Ask HN: What group activity can I do to get students interested in CS? - jrubinovitz

Hi HN,<p>I'm giving a talk at a college with a NSF funded program to keep students pursuing STEM (science, math, computer science) majors. There are very few CS majors in the group, and I get the opportunity to lead an activity for an hour. Does anyone have any ideas for activities I can lead a group of 8-15 people that will get them more interested in CS? Or maybe a presentation or video I can show them?<p>Thanks guys.
======
arturoogroo
Well i think at that age kids are more interested in playing games and things
like that..You could show them how cool games are made, show them some of the
programming that involves, the design of the characters, all that stuff...Put
them some examples of video games like Angry birds, Plants Vs zombies, Fruit
ninja and so on..kids of this age are more interested in smartphone games than
console, so this could be good examples, they just don't know the magic behind
those games...Maybe they could get motivated and start their own game
someday... Good luck!

------
jrubinovitz
Thanks for the suggestions guys. I think I'm looking for something more
scientifically demanding.
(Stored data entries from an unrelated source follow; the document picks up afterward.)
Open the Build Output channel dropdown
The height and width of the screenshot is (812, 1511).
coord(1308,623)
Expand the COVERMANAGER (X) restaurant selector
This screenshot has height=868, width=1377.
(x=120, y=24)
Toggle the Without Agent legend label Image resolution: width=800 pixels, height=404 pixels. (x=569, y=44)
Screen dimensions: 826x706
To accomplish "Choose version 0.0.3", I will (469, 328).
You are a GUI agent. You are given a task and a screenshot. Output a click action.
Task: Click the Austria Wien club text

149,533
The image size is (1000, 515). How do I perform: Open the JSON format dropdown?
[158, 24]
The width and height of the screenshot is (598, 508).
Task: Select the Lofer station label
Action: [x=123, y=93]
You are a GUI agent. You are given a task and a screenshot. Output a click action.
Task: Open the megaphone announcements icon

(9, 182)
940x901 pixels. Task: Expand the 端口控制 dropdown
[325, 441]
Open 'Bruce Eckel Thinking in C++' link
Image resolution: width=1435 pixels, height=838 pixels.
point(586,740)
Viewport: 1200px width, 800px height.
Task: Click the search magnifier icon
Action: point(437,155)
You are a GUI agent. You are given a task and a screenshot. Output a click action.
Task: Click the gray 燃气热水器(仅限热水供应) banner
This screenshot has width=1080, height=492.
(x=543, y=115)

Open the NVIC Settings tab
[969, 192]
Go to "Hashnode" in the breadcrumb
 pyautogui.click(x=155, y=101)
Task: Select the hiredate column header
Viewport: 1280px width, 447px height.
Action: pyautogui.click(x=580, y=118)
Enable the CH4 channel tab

I'm basically trying to convert a bunch of kids
pursuing medical school, most of which probably do not have the chops to get
in. I would love to teach them some basic data mining that has to do with
health science, or dig up some data startups to talk about. I'll keep
researching.

------
kellros
I'd suggest you perhaps review the impact systems make by reviewing google
search engine, facebook app platform, adroid/ios/windows8 apps and their
intricacies.

After all, these are the stuff people use daily. You'd have a better chance if
you go into high and low details of implementations ex. algorithms, math and
relevant areas related per system.

------
pron
Umm, you can go over Facebook's IPO and Zuckerberg's take, perhaps?